The non-documentary movie to see this weekend is Argo, a well-crafted new historical thriller starring and directed by Ben Affleck based on the true story of a rescue mission to extract six American hostages from Iran in 1980. The operation utilized a real science fiction screenplay in an effort to fake a movie production as cover. But that screenplay was not originally titled “Argo,” as the dramatization implies (creating something of a plot hole, if you want to get picky). That was what the CIA and its Hollywood collaborators renamed an existing adaptation of Roger Zelazny’s Hugo Award-winning novel Lord of Light.
The story of that script before it ended up in the hands of U.S. Intelligence officer Tony Mendez (Affleck’s character in Argo) sounds as fascinating as what happened after, and now we could get to see the whole history in a documentary called Science Fiction Land. The long-in-the-making film is currently raising funds via Kickstarter and will be directed by Judd Ehrlich (Magic Camp), who has been working on the project since 2006. Before that, starting in 2000, it was being helmed by former Errol Morris researcher Diane Bernard. It’s no sudden thing trying to capitalize on Affleck’s movie.
As you can see in the campaign video above, Science Fiction Land will chronicle the failed production of Lord of Light, which was scripted by Barry Ira Gellar, involved consultants Buckminster Fuller and Ray Bradbury, concept design work by comic book legend Jack Kirby (which also wound up used by the CIA) and the makeup artistry of John Chambers (John Goodman’s character in Argo). The ambitious space epic had an unheard-of budget of $50 million and ultimately was intended to lead to a giant amusement park in Colorado called Science Fiction Land, which would be constructed out of the film’s sets and feature such things as security guards with jet packs and a holographic zoo.
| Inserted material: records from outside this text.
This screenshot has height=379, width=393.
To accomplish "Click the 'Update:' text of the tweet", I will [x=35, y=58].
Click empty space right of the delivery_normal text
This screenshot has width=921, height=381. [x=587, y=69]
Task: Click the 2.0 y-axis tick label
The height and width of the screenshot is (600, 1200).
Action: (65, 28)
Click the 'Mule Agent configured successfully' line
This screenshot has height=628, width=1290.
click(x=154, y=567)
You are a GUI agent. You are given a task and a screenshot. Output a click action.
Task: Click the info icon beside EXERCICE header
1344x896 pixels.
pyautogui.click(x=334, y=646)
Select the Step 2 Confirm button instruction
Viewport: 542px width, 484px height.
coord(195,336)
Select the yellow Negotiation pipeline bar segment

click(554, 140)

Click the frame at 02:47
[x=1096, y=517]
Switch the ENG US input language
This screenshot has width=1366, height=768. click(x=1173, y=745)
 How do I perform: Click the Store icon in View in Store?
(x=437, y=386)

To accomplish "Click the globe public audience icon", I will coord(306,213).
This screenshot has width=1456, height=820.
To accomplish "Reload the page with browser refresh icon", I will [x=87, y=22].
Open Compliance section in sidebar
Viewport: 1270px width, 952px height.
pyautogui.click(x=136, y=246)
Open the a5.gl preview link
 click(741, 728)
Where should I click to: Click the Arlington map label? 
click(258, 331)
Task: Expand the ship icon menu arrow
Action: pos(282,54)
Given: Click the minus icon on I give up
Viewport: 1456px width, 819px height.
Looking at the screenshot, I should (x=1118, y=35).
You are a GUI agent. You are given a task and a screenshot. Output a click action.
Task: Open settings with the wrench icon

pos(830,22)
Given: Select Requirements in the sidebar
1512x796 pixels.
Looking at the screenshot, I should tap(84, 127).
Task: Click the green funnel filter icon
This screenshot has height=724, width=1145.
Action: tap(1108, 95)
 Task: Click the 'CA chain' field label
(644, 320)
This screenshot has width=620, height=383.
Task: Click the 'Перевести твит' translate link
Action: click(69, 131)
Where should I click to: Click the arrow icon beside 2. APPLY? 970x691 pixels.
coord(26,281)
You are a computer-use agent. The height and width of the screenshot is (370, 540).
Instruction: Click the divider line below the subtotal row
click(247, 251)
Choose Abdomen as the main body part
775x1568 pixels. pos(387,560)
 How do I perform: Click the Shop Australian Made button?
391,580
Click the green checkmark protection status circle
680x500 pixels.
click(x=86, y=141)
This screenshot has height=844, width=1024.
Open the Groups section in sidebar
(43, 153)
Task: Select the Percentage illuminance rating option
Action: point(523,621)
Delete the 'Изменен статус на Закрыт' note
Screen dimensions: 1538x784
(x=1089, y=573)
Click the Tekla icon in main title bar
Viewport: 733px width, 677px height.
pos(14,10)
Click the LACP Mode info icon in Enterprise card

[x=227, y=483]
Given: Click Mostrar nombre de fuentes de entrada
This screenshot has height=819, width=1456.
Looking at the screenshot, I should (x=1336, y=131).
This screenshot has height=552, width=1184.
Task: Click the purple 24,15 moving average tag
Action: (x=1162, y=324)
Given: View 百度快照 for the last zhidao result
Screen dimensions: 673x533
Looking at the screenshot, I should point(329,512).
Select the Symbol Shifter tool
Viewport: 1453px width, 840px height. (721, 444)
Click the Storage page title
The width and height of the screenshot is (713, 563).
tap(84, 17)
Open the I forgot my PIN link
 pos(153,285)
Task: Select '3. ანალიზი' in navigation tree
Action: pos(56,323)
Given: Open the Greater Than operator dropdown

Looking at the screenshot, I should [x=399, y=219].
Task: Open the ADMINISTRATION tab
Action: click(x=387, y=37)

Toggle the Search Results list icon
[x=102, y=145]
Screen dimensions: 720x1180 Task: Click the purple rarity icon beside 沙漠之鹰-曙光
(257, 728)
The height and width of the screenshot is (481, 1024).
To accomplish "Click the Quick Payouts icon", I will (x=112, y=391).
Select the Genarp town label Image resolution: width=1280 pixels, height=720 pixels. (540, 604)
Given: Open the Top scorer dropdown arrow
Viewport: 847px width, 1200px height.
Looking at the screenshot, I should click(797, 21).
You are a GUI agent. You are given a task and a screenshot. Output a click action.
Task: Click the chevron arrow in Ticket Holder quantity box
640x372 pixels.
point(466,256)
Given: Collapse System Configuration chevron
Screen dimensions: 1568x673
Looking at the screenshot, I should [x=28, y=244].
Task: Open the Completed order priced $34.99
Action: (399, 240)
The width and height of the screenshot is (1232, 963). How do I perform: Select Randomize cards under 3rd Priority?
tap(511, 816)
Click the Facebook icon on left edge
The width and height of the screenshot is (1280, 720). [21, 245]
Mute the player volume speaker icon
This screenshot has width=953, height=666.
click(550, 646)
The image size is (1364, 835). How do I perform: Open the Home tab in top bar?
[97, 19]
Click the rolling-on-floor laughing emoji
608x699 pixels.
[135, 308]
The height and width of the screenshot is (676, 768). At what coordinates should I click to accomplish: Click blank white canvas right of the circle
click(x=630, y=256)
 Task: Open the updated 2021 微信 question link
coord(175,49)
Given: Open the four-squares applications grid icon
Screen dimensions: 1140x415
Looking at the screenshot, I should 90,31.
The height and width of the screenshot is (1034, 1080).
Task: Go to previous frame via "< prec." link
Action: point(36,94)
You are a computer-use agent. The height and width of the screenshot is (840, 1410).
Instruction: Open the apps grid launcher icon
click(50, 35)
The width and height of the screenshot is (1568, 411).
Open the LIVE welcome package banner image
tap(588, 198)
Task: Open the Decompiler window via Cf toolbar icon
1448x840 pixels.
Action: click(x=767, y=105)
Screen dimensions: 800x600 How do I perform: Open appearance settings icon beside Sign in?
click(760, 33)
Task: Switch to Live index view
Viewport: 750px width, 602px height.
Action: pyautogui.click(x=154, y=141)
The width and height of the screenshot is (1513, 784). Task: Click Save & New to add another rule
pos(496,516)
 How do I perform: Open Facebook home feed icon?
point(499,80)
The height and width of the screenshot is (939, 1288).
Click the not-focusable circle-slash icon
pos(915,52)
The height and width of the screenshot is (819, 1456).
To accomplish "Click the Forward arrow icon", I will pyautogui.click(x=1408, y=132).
Then, moneymen on the project(s), namely stuntman-turned-producer Jerry Schafer, turned out to be con men — and maybe there was bigger corruption at play — and everything fell apart, thereby of course allowing for the CIA to buy the script. Interestingly, the collapse of Lord of Light happened in December of 1979 (read about it here), in the midst of the hostage crisis that had begun a month prior and only a month before Mendez used the now-fake movie for the mission. Chambers is the link and must have been quick to turn Gellar’s script around to Mendez. We’ll get the whole story in this doc if it’s able to come to fruition. I sure hope it does.
One thing worth noting is that other documentaries have been made before about the the mission depicted in Argo, only without the knowledge of the classified fake film crew aspect. Les Harris, who also produced the 1981 Canadian TV movie Escape from Iran: The Canadian Caper, made Escape from Iran: The Inside Story and 444 Days to Freedom.